# Drill: What type to buy?



## Bob Mariani (Dec 1, 2008)

a drill that is small but uses a 1/2" chuck and also can be used as a hammer drill will offer the most versatile use.


----------



## Hurriken (Jul 7, 2008)

Does a hammer drill use the same bits a regular drill uses? How can I measure the chuck, for example on my old drill, to see what that was? (It turns out it's a Craftsman by the way). Also, what speed is best? I can buy a single speed H-drill for $60 but I thought most drills were variable speed these days. 

And...sorry for all the questions...are Milwaukee, DeWalt, and Bosch the best quality brands?


----------



## Bob Mariani (Dec 1, 2008)

These are good brands. The drill chuck size will be stated on the drill. Variable speeds allow you to use the correct speed for different tasks. Hammer drilling is for masonry work or tile and uses the same chuck but the bits are different.


----------



## NailedIt (Jun 19, 2009)

You won't get a brand new DeWalt, etc... in the $50 price range. Well, to qualify that, I mean a cordless drill. Skil, B&D, Ryobi, etc... have 14.4 volt NiCd cordless models in 1/2 keyless chuck configuration in that range. Cordless is handy, but if I only had that much cash to spend I'd probably get a pro brand corded drill.

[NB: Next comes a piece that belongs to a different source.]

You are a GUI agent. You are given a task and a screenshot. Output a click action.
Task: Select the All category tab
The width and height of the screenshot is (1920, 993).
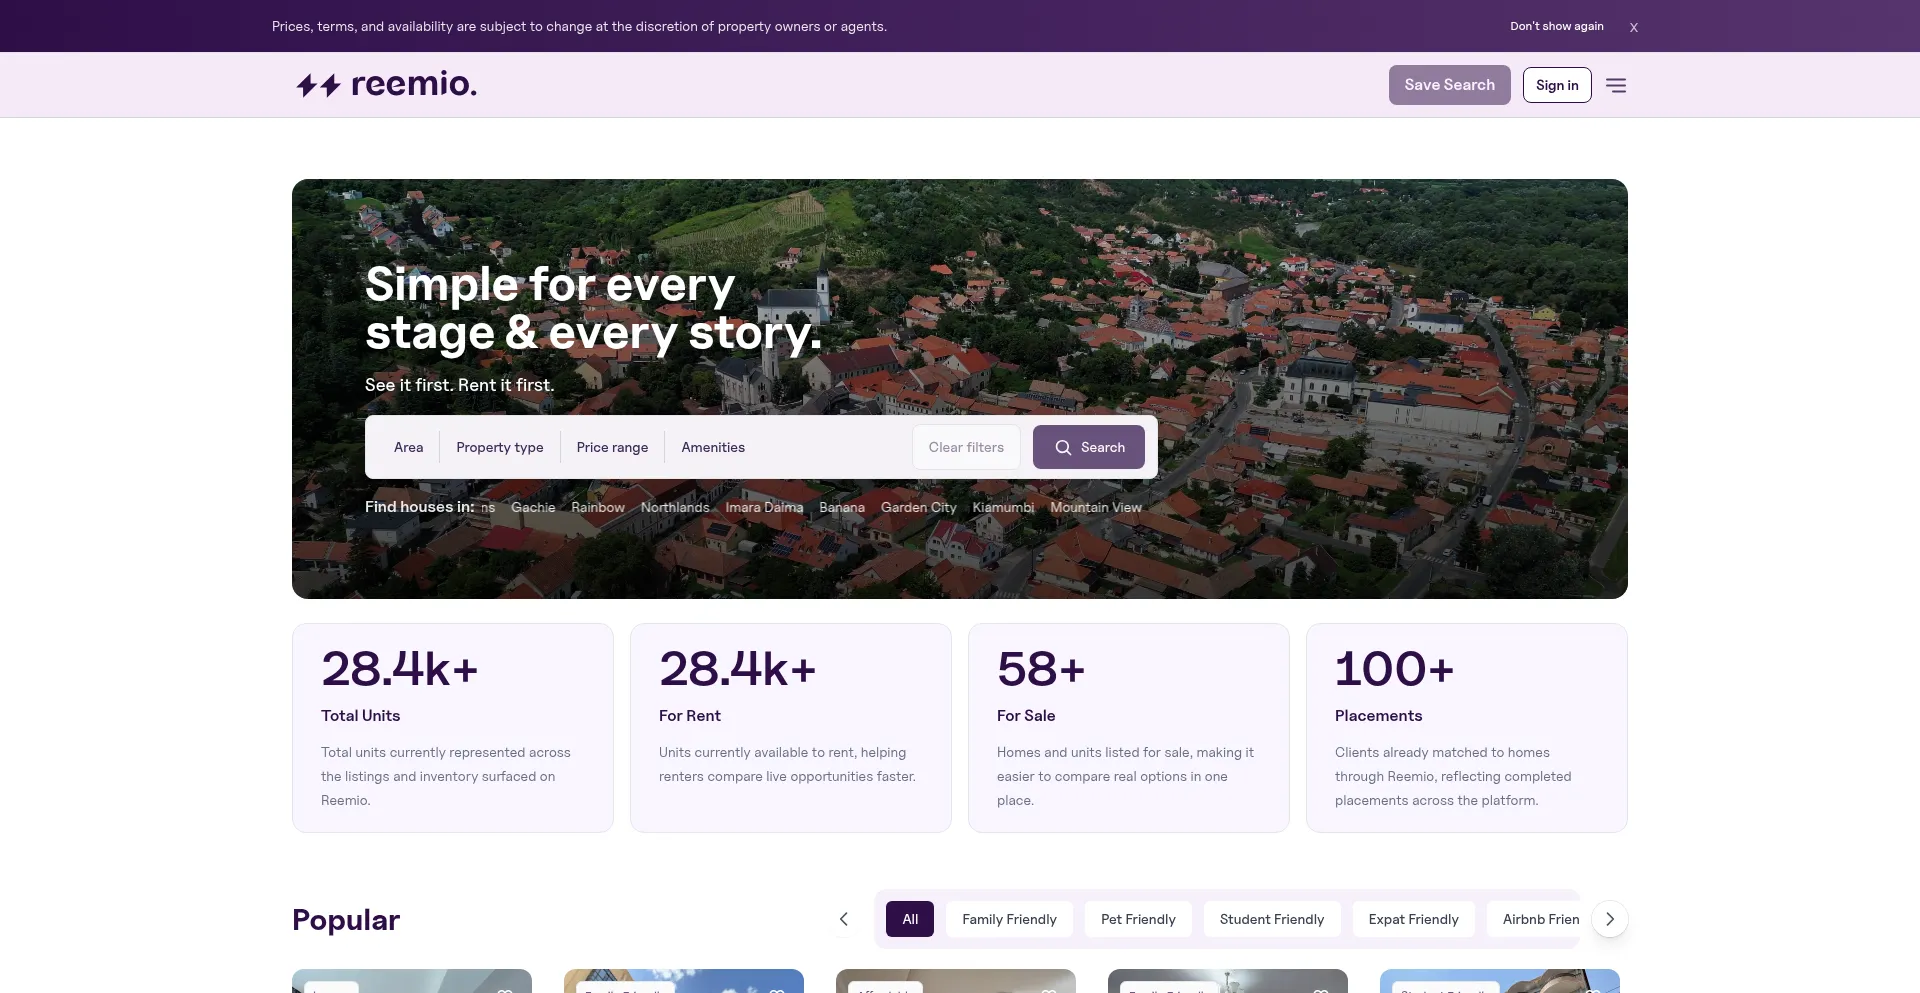click(x=910, y=919)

Hammer drills are more expensive than regular drills, but they are necessary to effectively drill into concrete or masonry. 

You can get a pro-level Porter Cable NiCd 18v combo kit, which includes a 6-1/2 circ. saw, a reciprocating saw, a flashlight, a 1/2" all-metal keyless chuck drill, 2 batteries, charger, a bag, a blade for each saw and a philips/flat bit... all for $129.00 at Lowe's. The NiCd is the older technology, but the tools are high quality.


----------



## Hurriken (Jul 7, 2008)

I'm perfectly happy with a corded drill. I have my B&D cordless to use as a "screw driver". At this point I don't really see myself drilling into concrete and masonry but you know what they say, "famous last words". My real frustration is not having enough power to do what I want. I was thinking a corded drill would solve that issue. I saw Milwaukee refurbished hammer drills on Amazon for ~$100.00. I may go with something like that. While I was hoping to spend only $50.00, I'd rather spend more than buy something cheap that won't last.


----------



## NailedIt (Jun 19, 2009)

I hear you on all points. BTW, I buy something from Amazon nearly every month, in the last 30 days: Baby crib $30 less than Wal-mart, electric chainsaw $40 less than Lowes, photoelectric smoke alarm $20 less, on and on... all with free shipping to my home within 5 days. I haven't had to return anything since first buying a set of wall lifting jacks from them 8-9 years ago. 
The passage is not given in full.